Comment OIT isn't that new. (Score 3, Interesting) 75
Note: I'm no expert in this area, this is just some stuff I have picked up along with a basic understanding of how these techniques are employed. There may be inaccuracies or incomplete information, corrections welcome.
OIT is one area that modern graphics hardware really struggles with - A software render can just go ahead and allocate memory dynamically to keep track of the depth value and the colour of each fragment that contributes to a pixel's final colour in a list, but on a 'traditional' GPU, the big problem is that you have no easy way to store anything more than a single 'current' colour per pixel that will get irreversibly blended or overwritten by fragments with a lower depth value, and even if you could keep a list of them, you have no associated depth values, and nor do you have a simple way to sort them on the GPU. However, there is some clever trickery detailed below:
Realtime OIT has been researched and published on (notably by Nvidia and Microsoft) for over a decade.
Heres the basic technique - 'Depth Peeling', from 2001:
http://developer.nvidia.com/system/files/akamai/gamedev/docs/order_independent_transparency.pdf?download=1
Depth peeling renders the scene multiple times with successive layers of transparent geometry removed, front to back, to build up an ordered set of buffers which can be combined to give a final pixel value.
This technique has severe performance penalties, but the alternative (z-sort all transparent polygons every frame) is much, much worse.
'Dual Depth Peeling' - from 2008:
http://developer.download.nvidia.com/SDK/10.5/opengl/src/dual_depth_peeling/doc/DualDepthPeeling.pdf
This works in much the same way, but is able to store samples from multiple layers of geometry each rendering pass
Refinements to the DDP technique, cutting out another pass - from 2010:
http://developer.nvidia.com/sites/default/files/akamai/gamedev/files/sdk/11/ConstantMemoryOIT.pdf
Reverse depth peeling was developed where memory was at a premium - which extracts the layers back-to-front for immediate blending into an output buffer instead of extracting, sorting and blending, and it is also possible to abuse the hardware used for antialiasing to store multiple samples per output pixel.

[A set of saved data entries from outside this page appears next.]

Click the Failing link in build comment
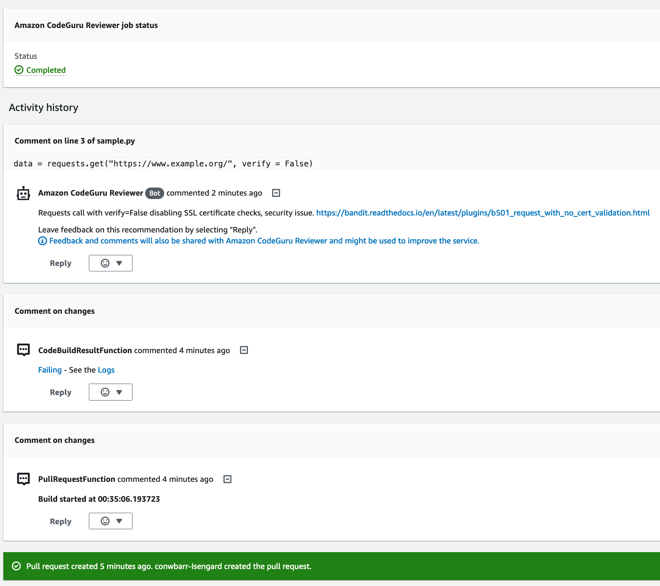 [x=50, y=370]
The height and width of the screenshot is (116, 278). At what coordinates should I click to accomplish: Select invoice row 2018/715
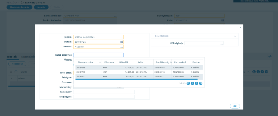(x=139, y=72)
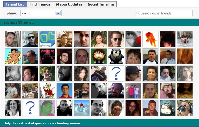
Task: Click the snow igloo with red hat picture
Action: (x=82, y=108)
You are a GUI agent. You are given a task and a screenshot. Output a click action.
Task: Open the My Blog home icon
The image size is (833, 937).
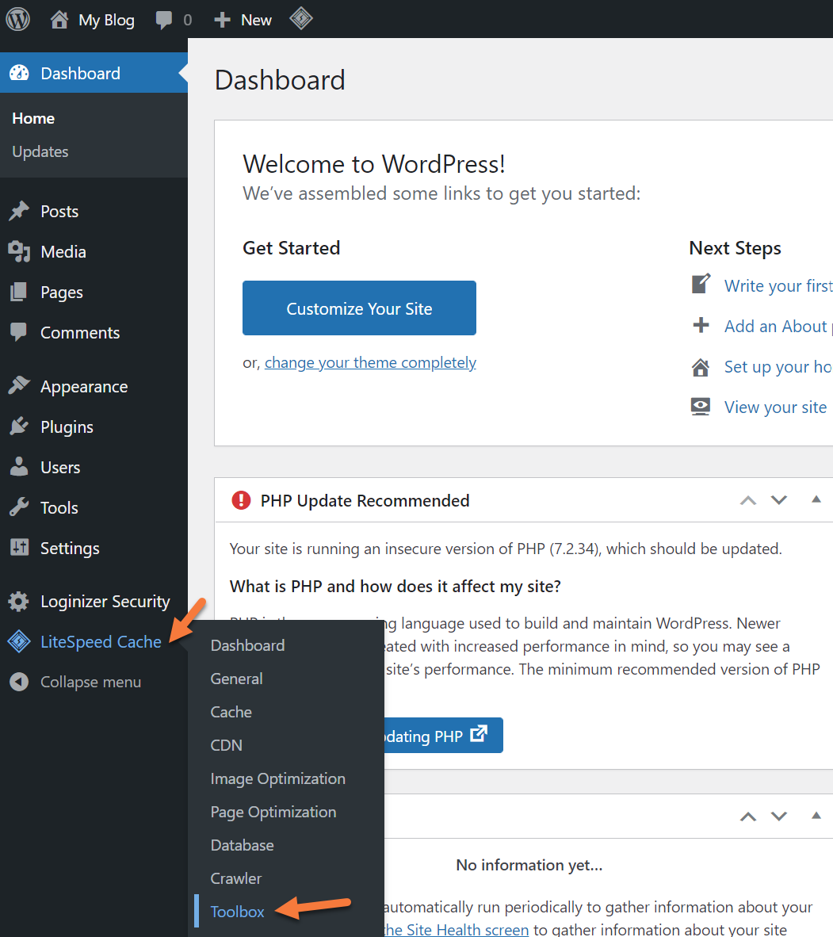[x=59, y=20]
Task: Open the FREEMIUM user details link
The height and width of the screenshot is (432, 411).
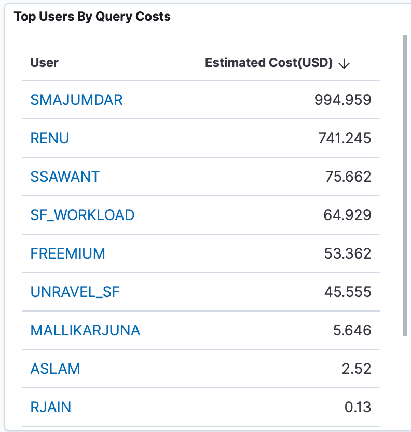Action: pos(68,253)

Depth peeling really only works well for a few layers of transparent objects, unless you can afford a lot of passes per pixel, but in many situations, it is unlikely that the contribution of transparent surfaces behind the first 4 or so transparent surfaces means much in terms of visual quality.
AMDs 'new' approach involves implementing a full linked-list style A-buffer and a separate sorting pass using the GPU - this has only been possible with pretty recent hardware, and I guess is 'the right way' to do OIT, very much the same as a software renderer on a CPU would do it.
Heres some discussion and implementation of these techniques:
http://www.yakiimo3d.com/2010/07/19/dx11-order-independent-transparency/
This really isn't anything new, single-pass OIT using CUDA for fragment accumulation and sort was presented at Siggraph 2009 - nor is it something PTS can claim as their own. Its possible AMDs FirePros have special support for A-buffer creation and sorting, which is why they run fast, and AMD in general has a pretty big advantage in raw GPGPU speed for many operations (let down by their awful driver support on non-windows platforms, of course) - but really any GPU that has the ability to define and access custom-structured buffers will be able to perform this kind of task, and given NVidia's long history researching and publishing on this subject, its pretty laughable that AMD and PTS can claim it is their new hotness.